What you need to do:
In this exercise, retype exactly the lines from the start of the entries through the line bearing "The width and height of the screenshot is (328, 219).", leaving every picture out.
── Provided data ──
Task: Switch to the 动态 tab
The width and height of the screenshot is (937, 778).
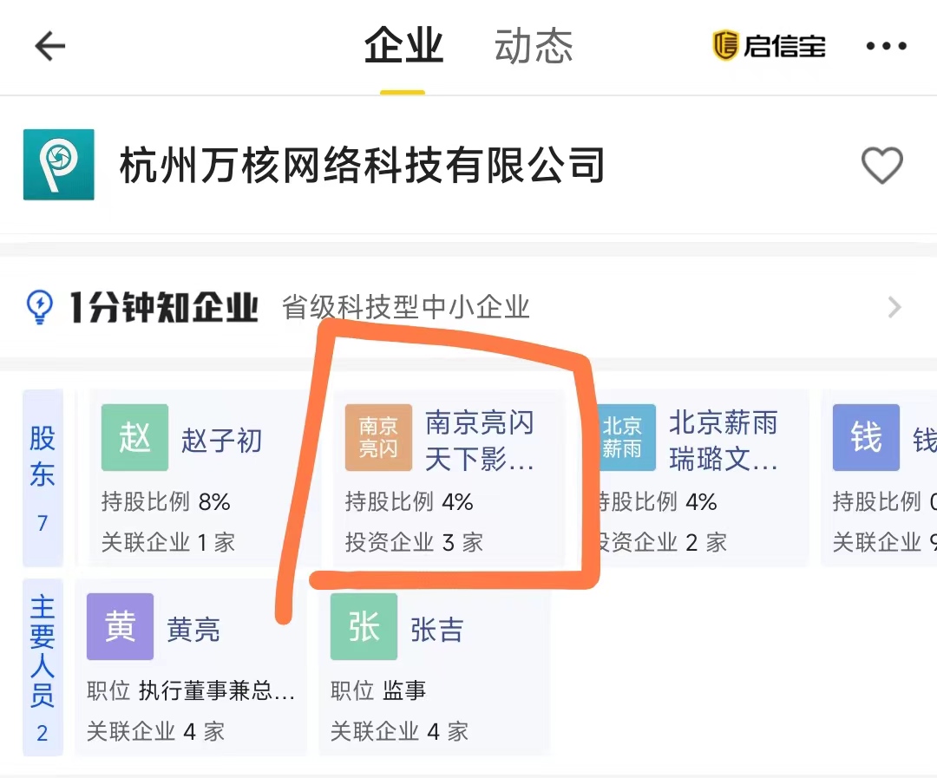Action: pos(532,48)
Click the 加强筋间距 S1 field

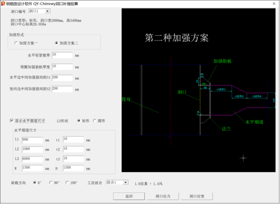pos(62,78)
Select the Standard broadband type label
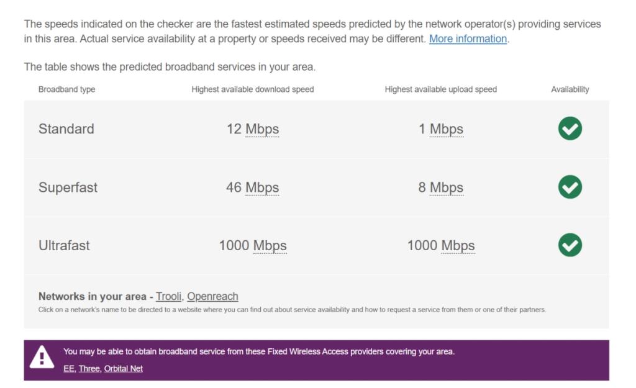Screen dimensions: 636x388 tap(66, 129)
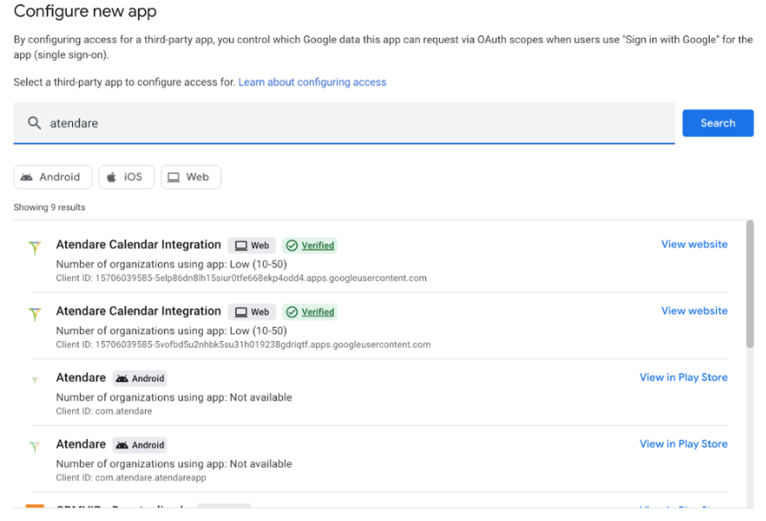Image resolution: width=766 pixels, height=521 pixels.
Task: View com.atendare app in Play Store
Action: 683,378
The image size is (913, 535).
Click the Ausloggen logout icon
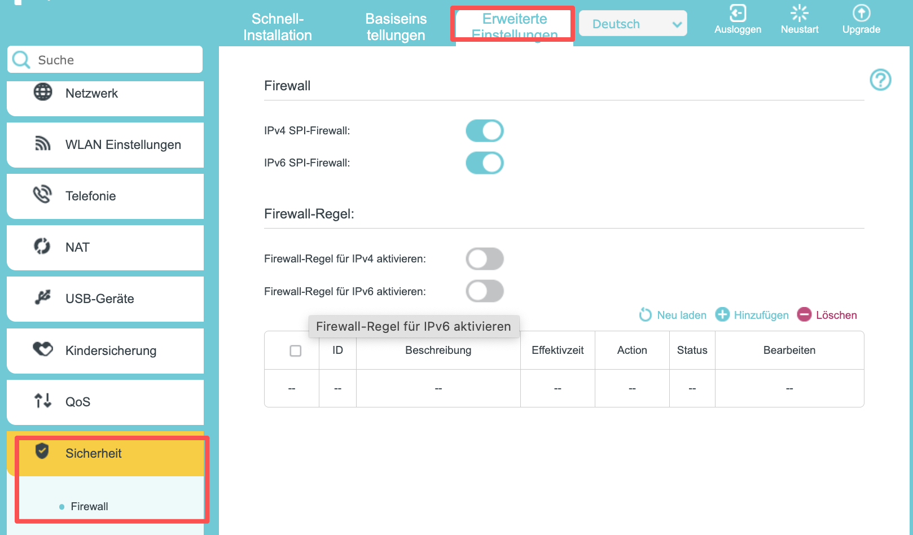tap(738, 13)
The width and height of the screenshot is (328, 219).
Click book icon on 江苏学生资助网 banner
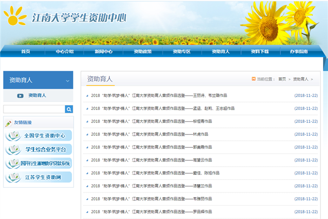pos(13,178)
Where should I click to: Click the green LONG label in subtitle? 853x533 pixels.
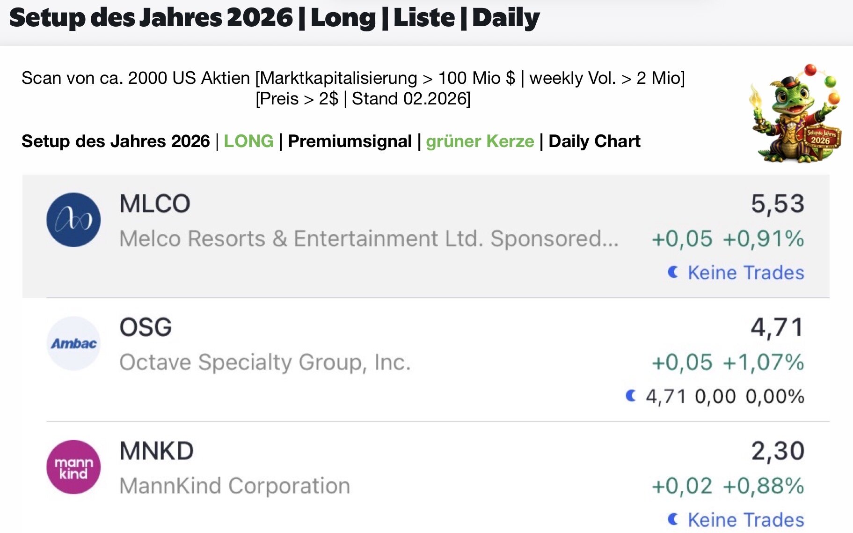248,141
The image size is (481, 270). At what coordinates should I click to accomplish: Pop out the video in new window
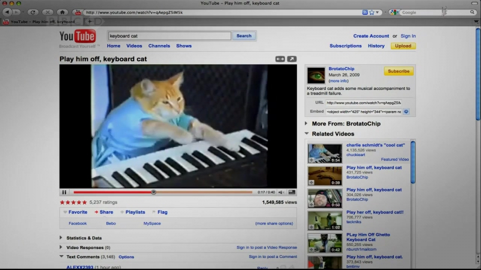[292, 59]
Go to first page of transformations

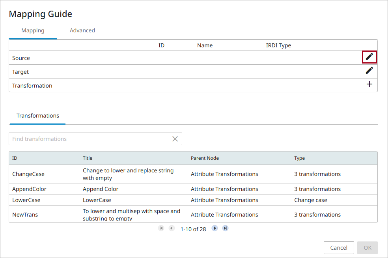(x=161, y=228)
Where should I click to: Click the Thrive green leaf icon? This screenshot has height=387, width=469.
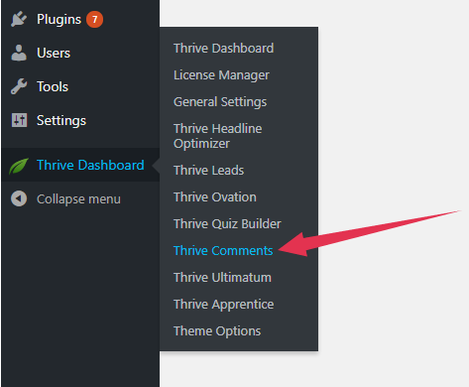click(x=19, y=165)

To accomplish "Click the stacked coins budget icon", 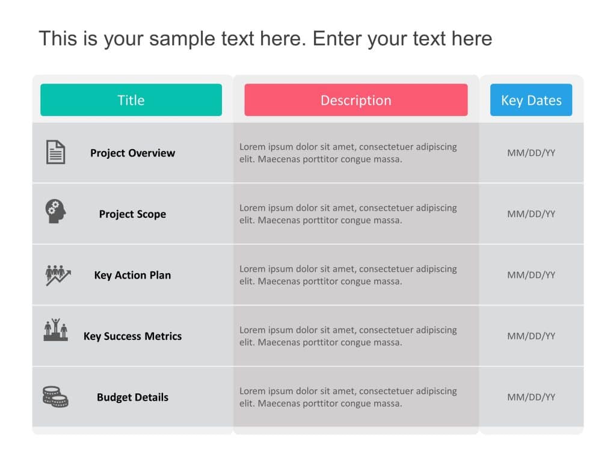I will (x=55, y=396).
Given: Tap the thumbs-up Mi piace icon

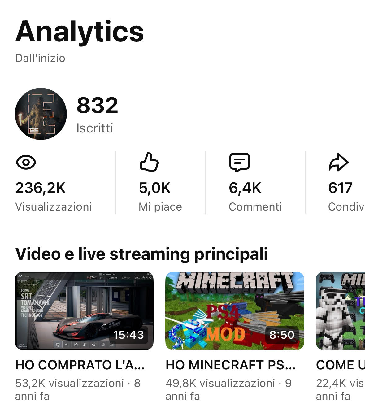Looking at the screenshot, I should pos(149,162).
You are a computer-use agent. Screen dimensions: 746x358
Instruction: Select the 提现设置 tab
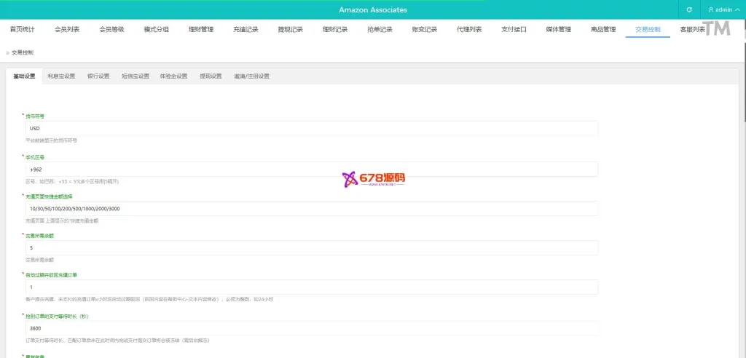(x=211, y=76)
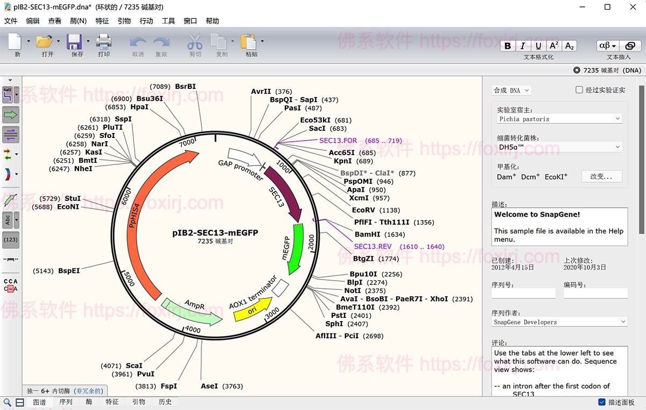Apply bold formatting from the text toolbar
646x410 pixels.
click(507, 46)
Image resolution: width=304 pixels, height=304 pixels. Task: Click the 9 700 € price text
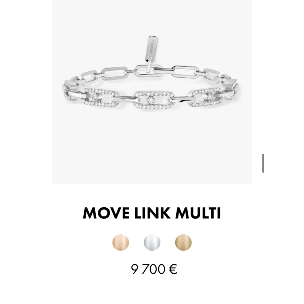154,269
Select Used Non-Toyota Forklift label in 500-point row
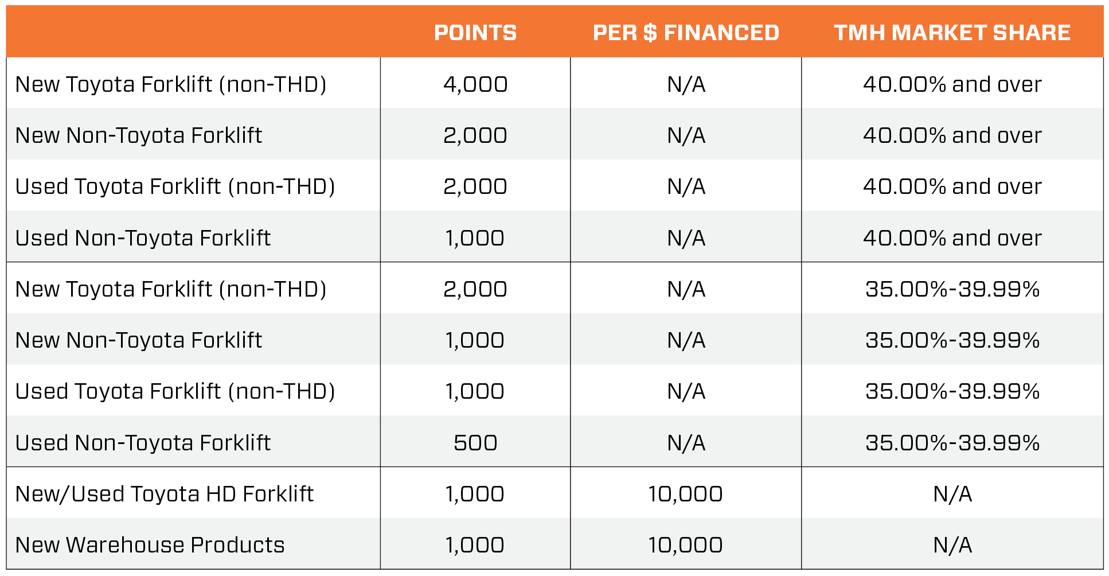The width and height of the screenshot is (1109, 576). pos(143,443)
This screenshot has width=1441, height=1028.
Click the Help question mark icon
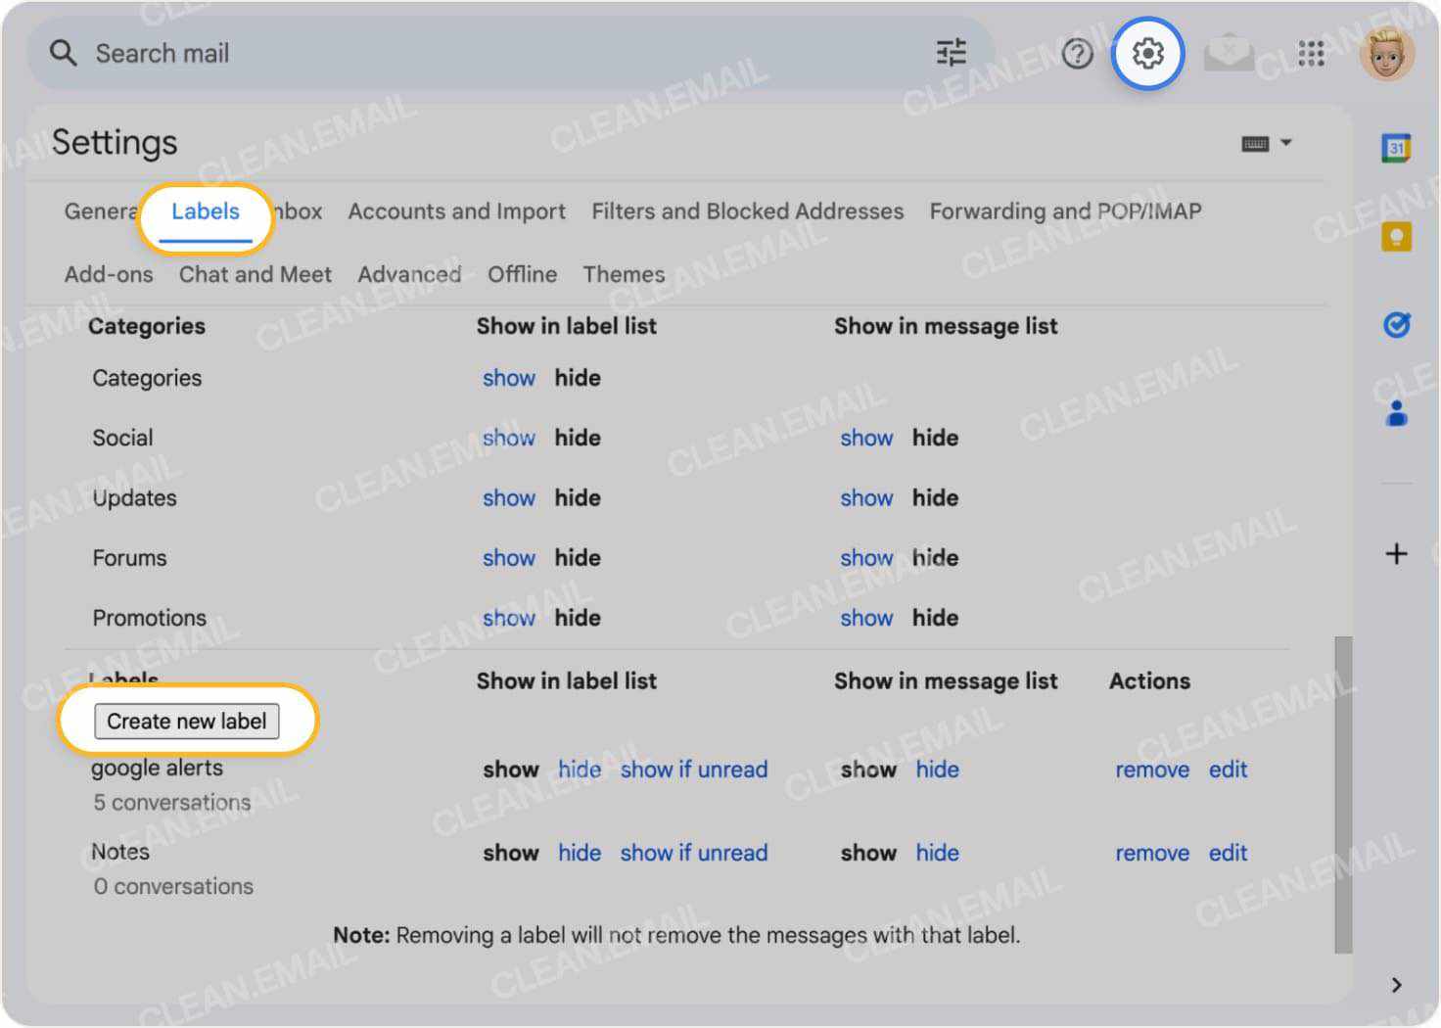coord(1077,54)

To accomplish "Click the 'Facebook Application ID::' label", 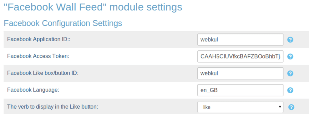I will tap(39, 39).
───
Reply:
Task: Switch to the 动态 tab
The width and height of the screenshot is (937, 778).
Action: pos(532,48)
Click the 加强筋间距 S1 field

pos(62,78)
Select the Standard broadband type label
Screen dimensions: 636x388 tap(66, 129)
Image resolution: width=766 pixels, height=521 pixels.
Task: View com.atendare app in Play Store
Action: 683,378
The image size is (913, 535).
Click the Ausloggen logout icon
tap(738, 13)
The width and height of the screenshot is (328, 219).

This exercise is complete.